Thursday, June 23, 2011

Why intimate relationships matter

While I do not agree at all with most of those politicians who say they promote family values, I see validity in one of their points. The family is the backbone of society and how we treat and value families is a reflection of what we want our society to look like. For this reason, I tend to focus more on intimate relationships in my blog posts.

Think about it. How you treat your partner and how you expect them to treat you is a reflection of what kind of society you want to live in. Do you want a society directed toward complete equality? Or are you more of a fan of equity (equal in worth and dignity but geared toward different roles)? What kind of family would you like to raise? What kind of community would you like to live in and help shape?
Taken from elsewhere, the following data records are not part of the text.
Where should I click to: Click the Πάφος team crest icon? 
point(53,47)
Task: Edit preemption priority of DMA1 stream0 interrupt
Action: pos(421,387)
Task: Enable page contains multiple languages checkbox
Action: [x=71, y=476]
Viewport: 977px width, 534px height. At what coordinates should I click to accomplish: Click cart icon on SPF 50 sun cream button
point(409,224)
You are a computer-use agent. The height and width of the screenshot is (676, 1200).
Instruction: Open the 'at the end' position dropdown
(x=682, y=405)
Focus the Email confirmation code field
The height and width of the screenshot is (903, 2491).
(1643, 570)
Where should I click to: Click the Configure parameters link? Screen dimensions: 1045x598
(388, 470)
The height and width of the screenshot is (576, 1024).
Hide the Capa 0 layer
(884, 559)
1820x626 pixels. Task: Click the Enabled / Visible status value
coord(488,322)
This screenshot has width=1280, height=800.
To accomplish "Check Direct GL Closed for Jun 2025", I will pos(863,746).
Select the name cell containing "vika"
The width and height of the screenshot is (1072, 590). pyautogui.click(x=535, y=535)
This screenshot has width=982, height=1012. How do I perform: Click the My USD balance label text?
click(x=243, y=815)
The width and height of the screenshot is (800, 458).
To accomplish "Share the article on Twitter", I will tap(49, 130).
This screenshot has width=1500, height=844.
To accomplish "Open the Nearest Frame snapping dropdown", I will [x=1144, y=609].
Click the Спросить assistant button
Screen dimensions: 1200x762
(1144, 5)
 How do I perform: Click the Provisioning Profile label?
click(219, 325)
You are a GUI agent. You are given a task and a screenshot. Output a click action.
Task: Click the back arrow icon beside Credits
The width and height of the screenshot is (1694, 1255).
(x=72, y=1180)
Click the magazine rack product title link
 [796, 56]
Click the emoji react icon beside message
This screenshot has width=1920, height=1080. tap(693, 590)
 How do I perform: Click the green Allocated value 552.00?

I find this true in my own life. I want a society that values women's place at work as much as at home and shows this through measures such as equal pay, maternity leave, and public support for breastfeeding. I want a society that values men's place in the home as much as at work and encourages this through measures like paternity leave and public support for fathers who choose to spend more time with their kids. I want a society that doesn't simply uphold suburban living as a method of raising good kids but upholds all types of communities, whether they be rural, urban, or suburban. I want a society that encourages community, whether or not it is comprised of a large extended family or simply like-minded folks who strive to help each other. I want a society that truly values families and supports this through supporting quality education, benefits for working poor families, and adequate leisure time for families to enjoy each other. So, why would I not expect this all from my partner?

Maybe I want to live in an urban setting. Maybe I want a good job that allows me to not only survive but to put money aside for things like vacations, my kids' college, etc. Maybe I want to only have two or three kids and focus my resources on raising them well, with opportunities I wasn't able to have growing up and that my parents could only imagine. Maybe I want my girls to see that they have potential and my boys to learn that girls are just as worthy of respect. Maybe I want a man in my life who respects me, who doesn't dismiss certain work as "women's work," and who understands that I will carry the full burden of pregnancy and breastfeeding, even if we split up other acts of child rearing fairly. Maybe I want a man who doesn't care if I make more money than he does and puts more emphasis on his character than on his dick. (Luckily enough, I'm currently with a kind, compassionate, pro-gender equality guy, but I don't want to say anything too soon if ya'll get my drift).

Personal is always political. My personal choices in life are a reflection of my worldview and my worldview is a reflection of my choices. Thus, I do think we need to consider the way we form and treat our own families as an extension of our politics. Families form society. If we want to change things, this is where we start.